And, after all, we exaggerate the importance of the material rewards. They must often be very much of a bore. As the late Lord Salisbury once said, a man doesn’t sleep any better because he has a choice of forty bedrooms in his house. He can only take one ride even though he has fifty motor-cars. He cannot get more joy out of the sunshine than you or I can. The birds sing and the buds swell for all of us, and in the great storehouse of natural delights there is no money taken and no price on the goods. Mr. Rockefeller’s L100 a minute (if that is his income) is poor consolation for his bad digestion, and the late Mr. Pierpoint Morgan would probably have parted with half his millions to get rid of the excrescence that made his nose an unsightly joke. We cannot count our riches at the bank—even on the material side, much less on the spiritual. As I came along the village this morning I saw Jim Squire digging up his potatoes in the golden September light. I hailed him, and inquired how the crop was turning out. “A wunnerful fine crop,” he said, “and thank the Lord, there ain’t a spot o’ disease in ’em.” And as he straightened his back, pointed to the tubers strewn about him, and beamed like the sun at his good fortune, he looked the very picture of autumn’s riches.

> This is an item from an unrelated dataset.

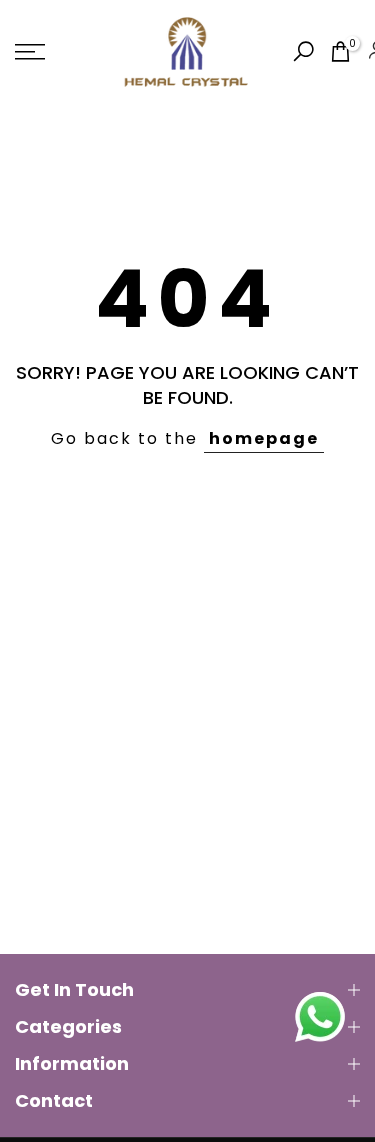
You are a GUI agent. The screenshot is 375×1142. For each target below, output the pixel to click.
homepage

I was in a feminine company the other day when the talk turned on war economies, with the inevitable allusion to the substitution of margarine for butter. I found it was generally agreed that the substitution had been a success. “Well,” said one, “I bought some butter the other day—the sort we used to use—and put it on the table with the margarine which we have learned to eat. My husband took some, thinking it was margarine, made a wry face, and said, ’It won’t do. This margarine economy is beyond me. We must return to butter, even if we lose the war.’ I explained to him that he was eating butter, the butter, and he said, ‘Well, I’m hanged!’ Now, what do you think of that?”

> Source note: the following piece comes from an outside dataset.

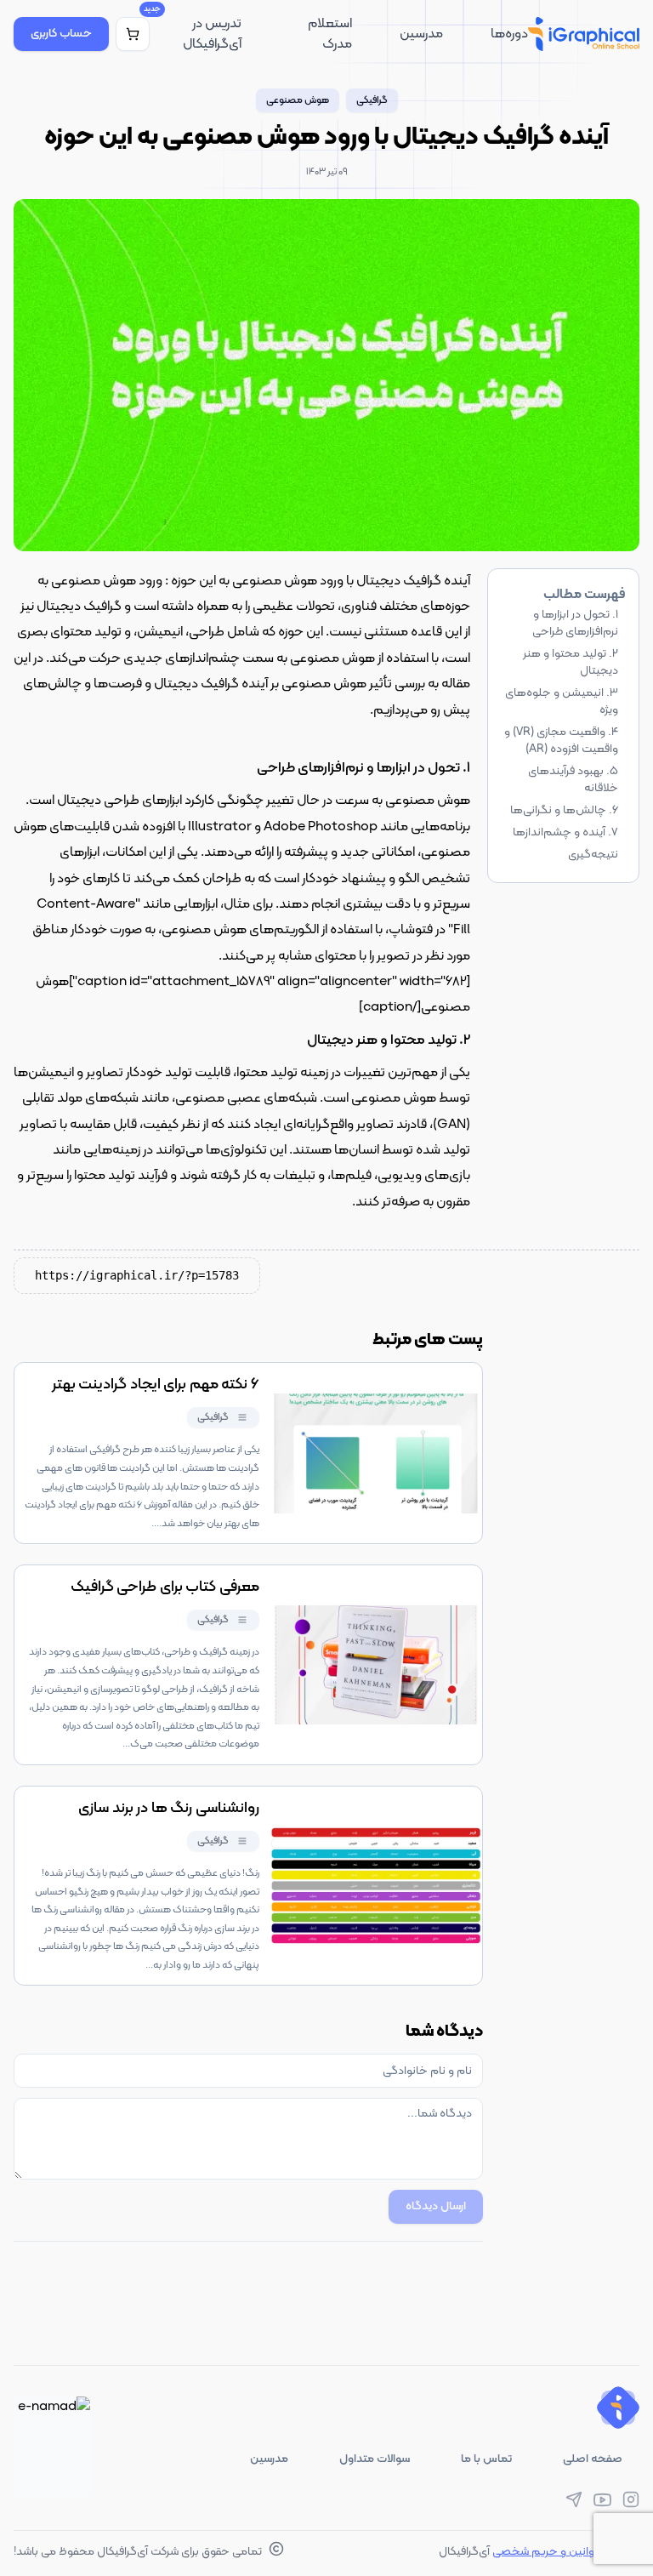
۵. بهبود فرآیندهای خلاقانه (573, 779)
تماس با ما (486, 2459)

I said I thought it showed that taste was a matter of habit, and that imagination played a larger part in our make-up than we supposed. We say of this or that thing that it is “an acquired taste,” as though the fact was unusual, whereas the fact would seem to be that we dislike most things until we have habituated ourselves to them. As a youth I abominated the taste of tobacco. It was only by an industrious apprenticeship to the herb that I overcame my natural dislike and got to be its obedient servant. And even my taste here is unstable. I needed a certain tobacco to be happy and thought there was no other tobacco like it. But I discovered that was all nonsense. When the war tax sent the price up, I determined that my expenditure should not go up with it, and I tried a cheaper sort. I found it distasteful at first, but now I prefer it to my old brand, just as the lady’s husband finds that he prefers the new margarine to the old butter.